◆ YOUR ASSIGNMENT:
Write the entries below out again exactly, but skip the pictures.

== Segment start ==

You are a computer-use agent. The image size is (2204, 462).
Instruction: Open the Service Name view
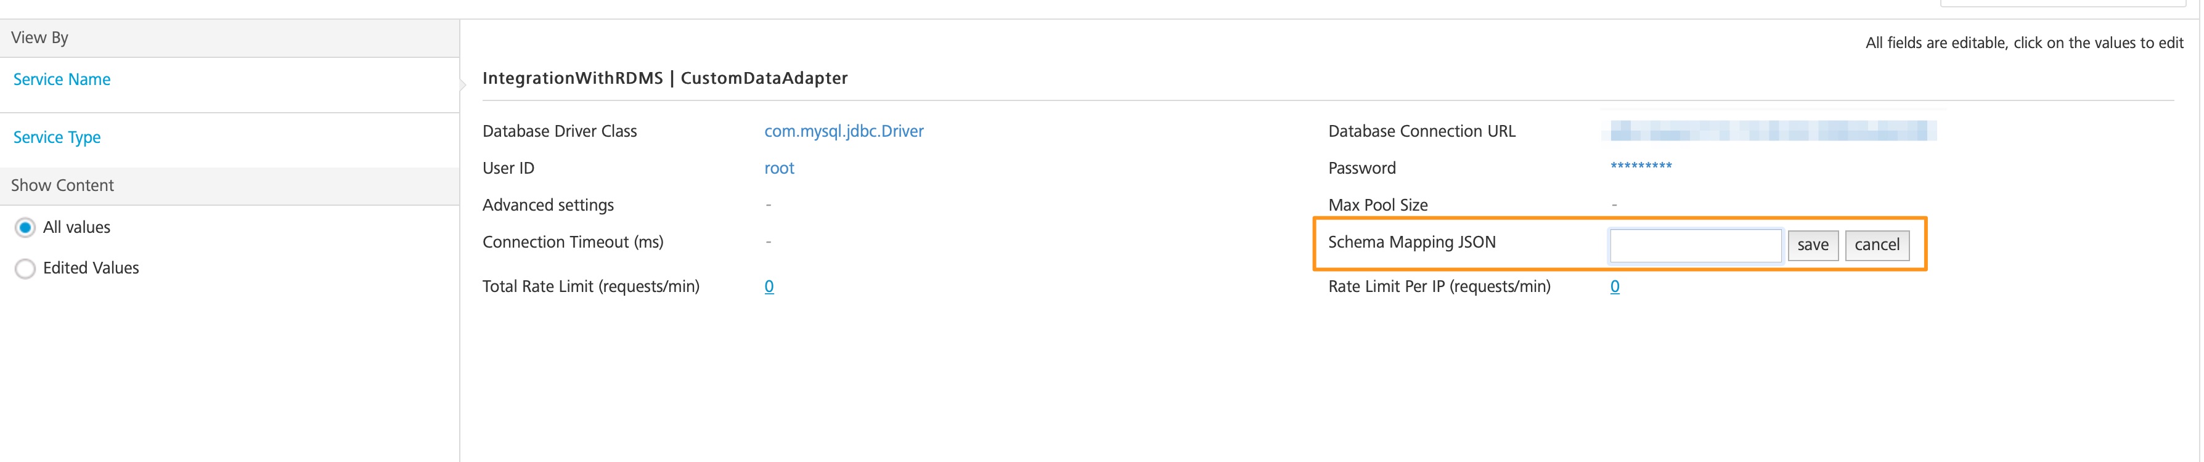(x=61, y=79)
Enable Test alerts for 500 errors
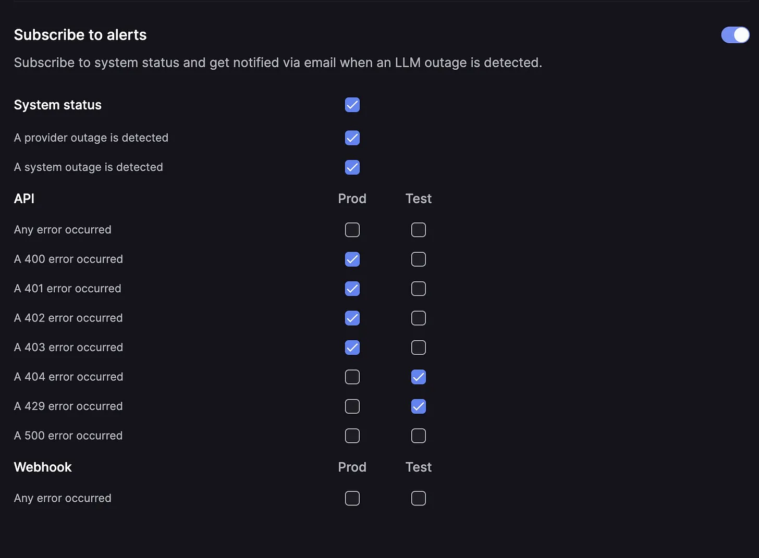This screenshot has width=759, height=558. tap(419, 436)

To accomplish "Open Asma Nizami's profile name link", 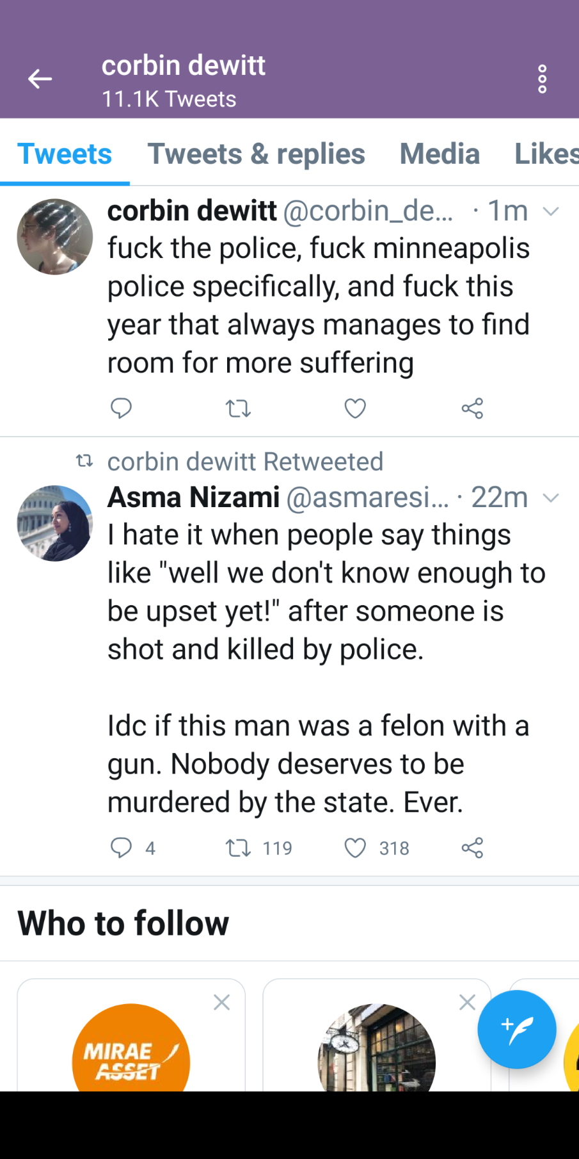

== Segment end ==

◆ WRITTEN REPLY:
You are a computer-use agent. The image size is (2204, 462).
Instruction: Open the Service Name view
(x=61, y=79)
Enable Test alerts for 500 errors
This screenshot has width=759, height=558. tap(419, 436)

To accomplish "Open Asma Nizami's profile name link", 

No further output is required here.